Most major city streets clear

Despite cold, sun and steady wind helped plowing efforts.

Philadelphia's streets, many of them left unplowed until Wednesday afternoon, became more manageable yesterday - helped along by bright sun and a steady wind that helped clear and dry some streets.

By midday, most major arteries through Philadelphia had been cleared though many still had a median of slushy ice left by plows that separated lanes of traffic.

On-street parking often was like driving on a washboard, even on major routes such as Broad Street, because parked cars had prevented plows from clearing snow from the parking lanes near the curb.

City streets commissioner Clarena I.W. Tolson said city crews would work through last night and into today to clear the remainder of the 2,040 miles of street the city maintains.

Tolson said the job had been made more difficult by the below-freezing temperatures that made the slush stone-hard by morning.

"The temperature has definitely been a challenge," Tolson added. "We've had to use a lot more chemical on the streets."

According to the National Weather Service, those temperatures are not likely to moderate much during the next few days. The good news: only a slight chance of snow tomorrow night through Sunday.

Tolson reiterated that the storm's nature made removal difficult.

"We had snow but we only got an inch and you can't use a snow plow when you have an inch or less," Tolson said.

Tolson said crews salted or brined streets but the snow was followed by a day of sleet and freezing rain.

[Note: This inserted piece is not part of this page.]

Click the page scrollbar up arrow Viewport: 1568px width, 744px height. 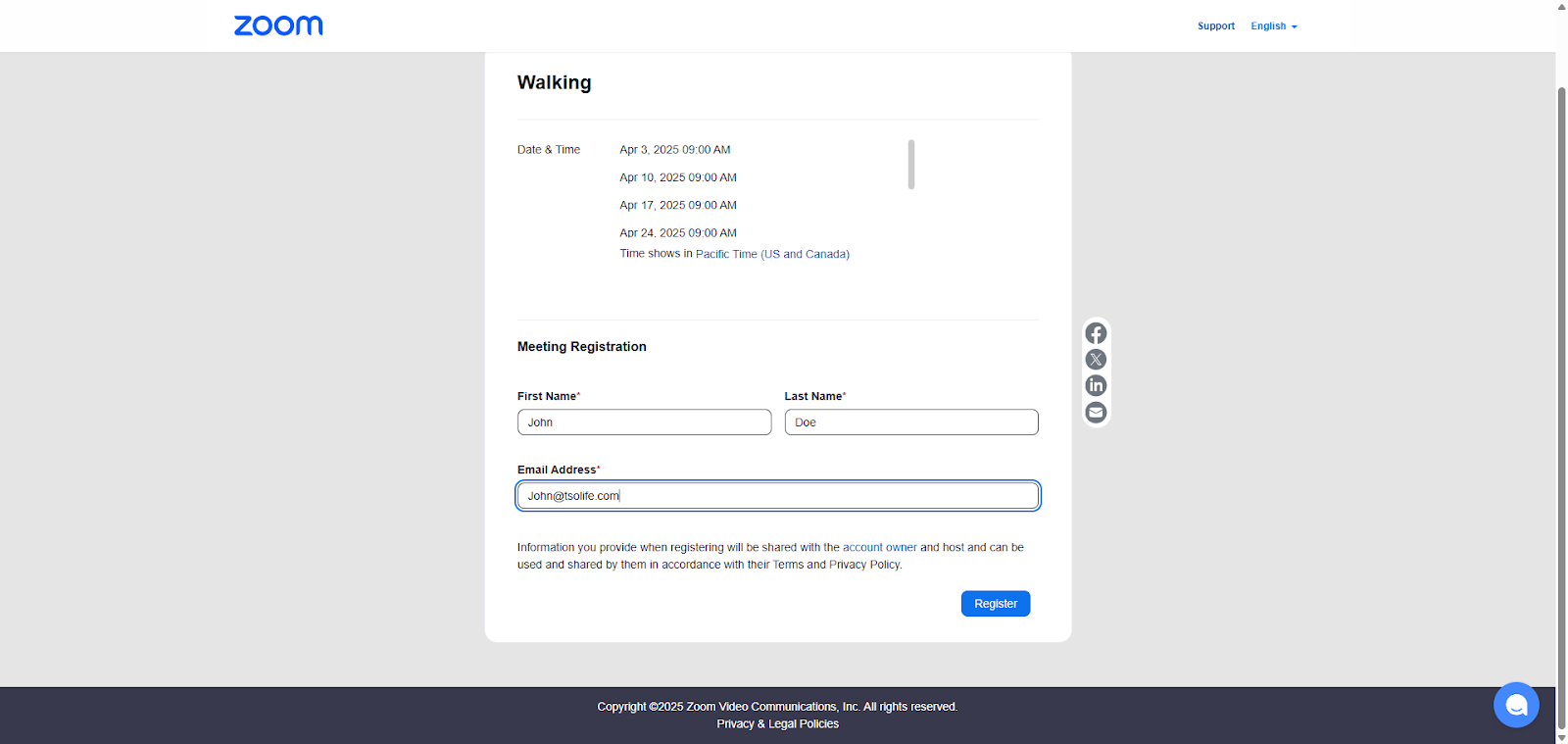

The three, combined with the salt and chemical, created a "frothy mix" that then froze overnight.

"This was a very unusual storm," Tolson said, noting that Gov. Rendell yesterday afternoon declared a statewide state of emergency to enable road and emergency crews to respond to the crisis on Interstate 78 and other state highways.

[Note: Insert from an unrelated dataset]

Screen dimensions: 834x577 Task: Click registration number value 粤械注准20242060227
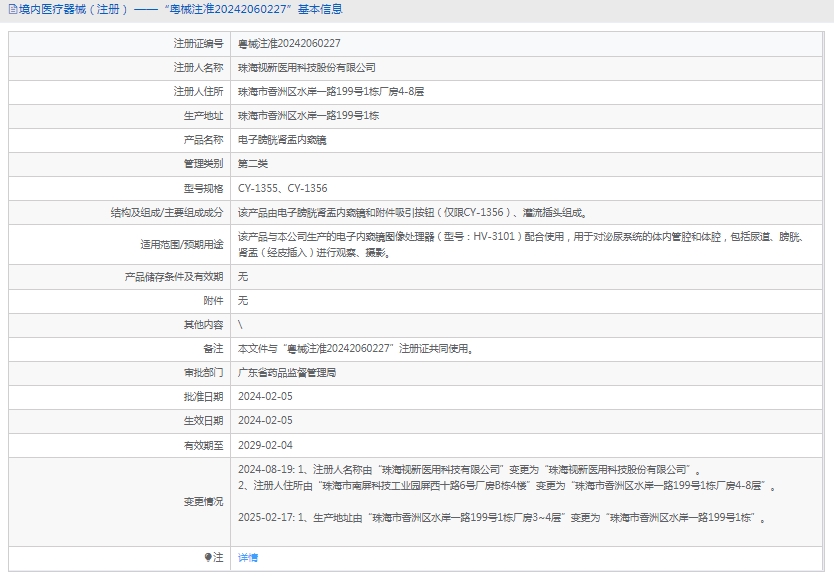(289, 44)
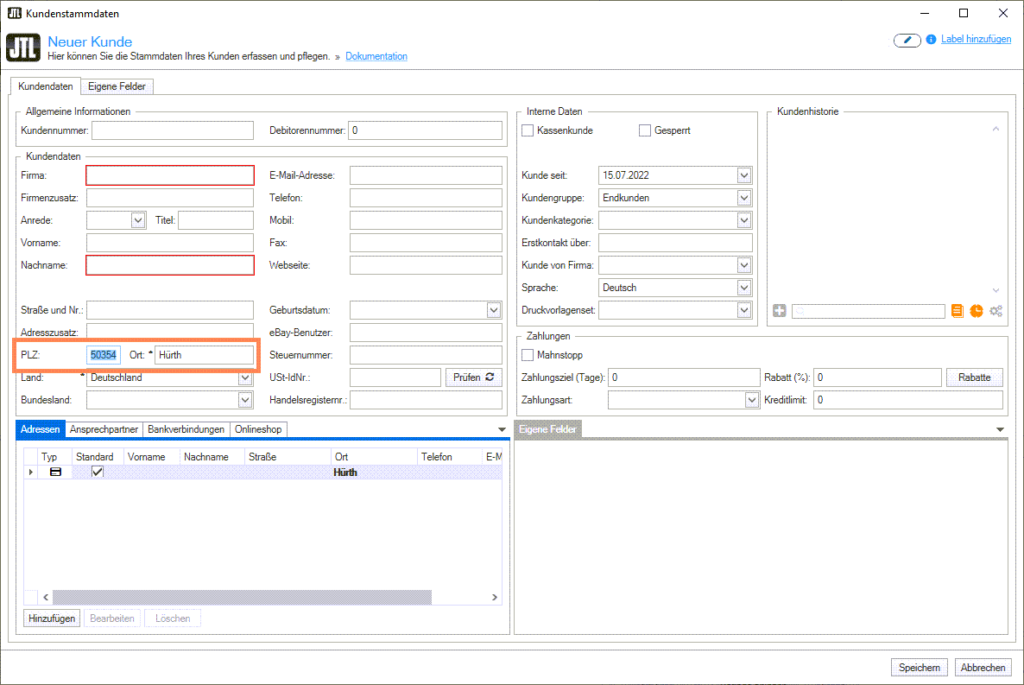The height and width of the screenshot is (685, 1024).
Task: Tick the Gesperrt checkbox
Action: click(x=645, y=131)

A 50-mile stretch of Interstate 78 remained closed yesterday from Lebanon to Lehigh Counties as police and road crews worked to clear the highway of a line of vehicles trapped on the icy, hilly expressway and unable to move.

Some of the motorists had been trapped in their cars for more than a day.

Philadelphia's situation paled in comparison.

The only problem noted by Philadelphia police yesterday was complaints about sheets of ice that flew from the flat roofs of trucks and then crashed onto the roadway in front of - or on - drivers following behind.